Task instructions:
Each line from the one with "Three Ring Focus (643, 2035)" through the last line of the records must be output exactly, both ends included.
== Provided records ==
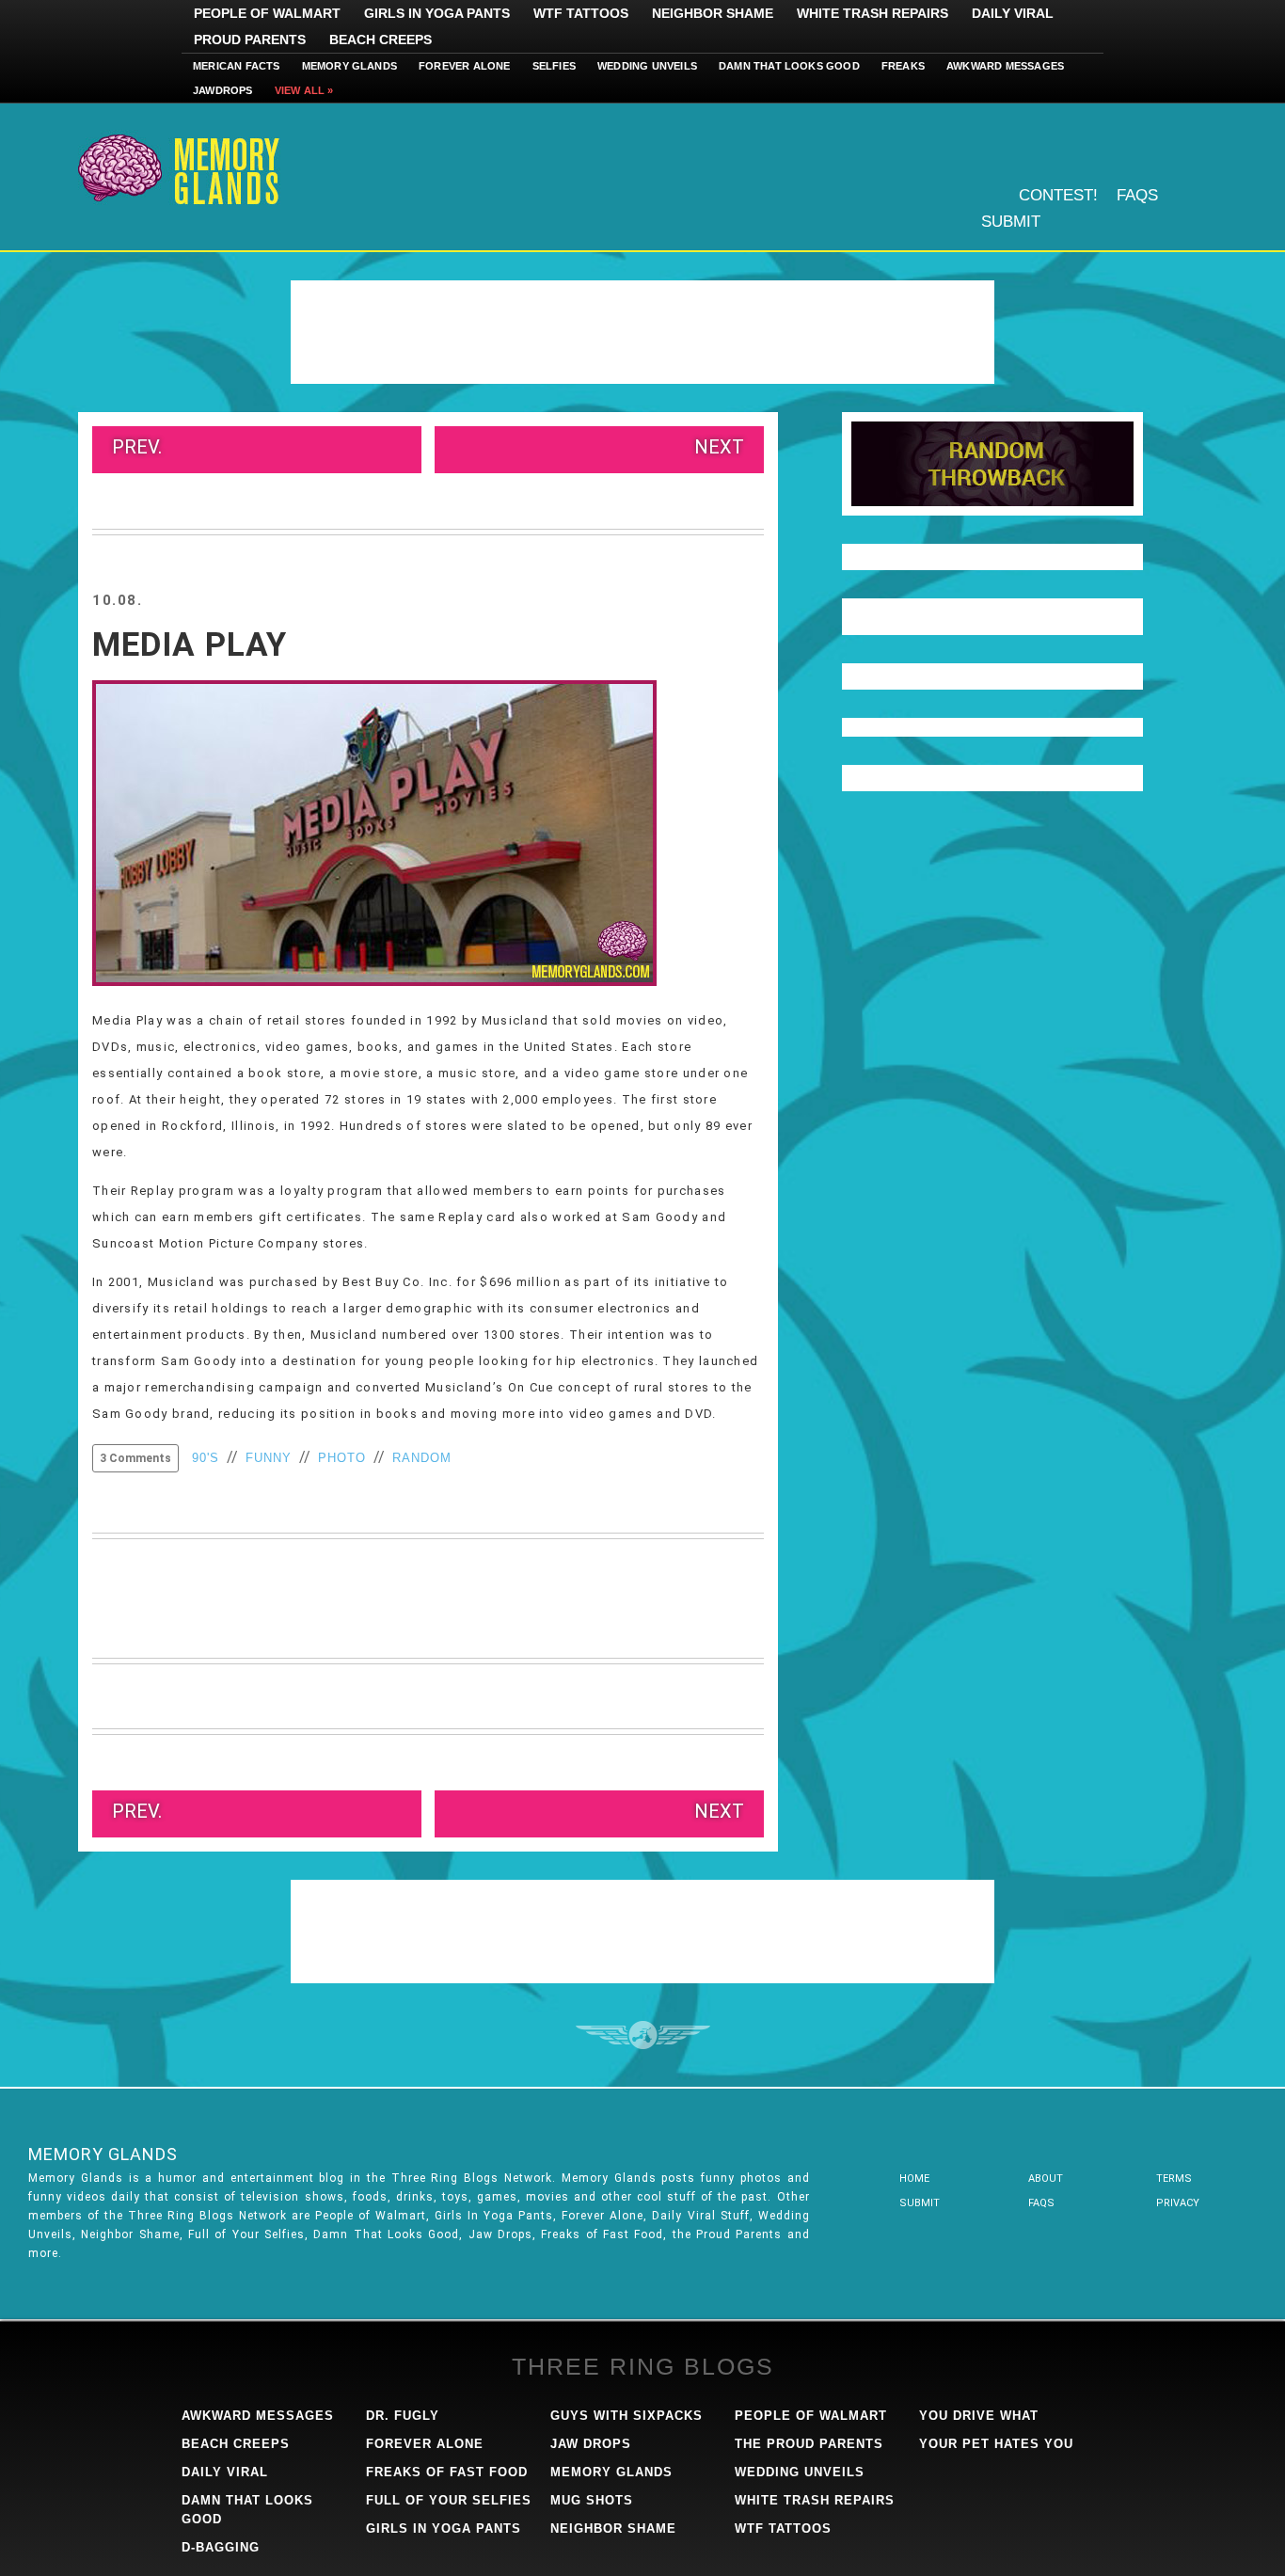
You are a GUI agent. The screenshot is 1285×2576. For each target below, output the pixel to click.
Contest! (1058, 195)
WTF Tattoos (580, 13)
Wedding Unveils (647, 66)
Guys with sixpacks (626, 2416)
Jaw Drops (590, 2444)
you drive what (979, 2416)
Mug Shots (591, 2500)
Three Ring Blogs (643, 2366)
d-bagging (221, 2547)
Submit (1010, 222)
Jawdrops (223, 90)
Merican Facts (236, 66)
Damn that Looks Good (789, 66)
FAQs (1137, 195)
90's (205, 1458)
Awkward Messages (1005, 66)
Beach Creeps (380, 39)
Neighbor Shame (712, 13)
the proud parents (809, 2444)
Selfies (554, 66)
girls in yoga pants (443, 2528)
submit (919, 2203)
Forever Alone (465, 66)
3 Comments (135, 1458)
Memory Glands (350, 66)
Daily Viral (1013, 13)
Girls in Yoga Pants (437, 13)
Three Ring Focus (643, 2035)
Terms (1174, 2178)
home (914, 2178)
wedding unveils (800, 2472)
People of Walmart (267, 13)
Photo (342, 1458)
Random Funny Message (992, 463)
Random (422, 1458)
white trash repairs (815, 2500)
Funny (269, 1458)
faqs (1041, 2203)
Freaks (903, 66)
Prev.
===
Expected output:
Three Ring Focus (643, 2035)
Terms (1174, 2178)
home (914, 2178)
wedding unveils (800, 2472)
People of Walmart (267, 13)
Photo (342, 1458)
Random Funny Message (992, 463)
Random (422, 1458)
white trash repairs (815, 2500)
Funny (269, 1458)
faqs (1041, 2203)
Freaks (903, 66)
Prev.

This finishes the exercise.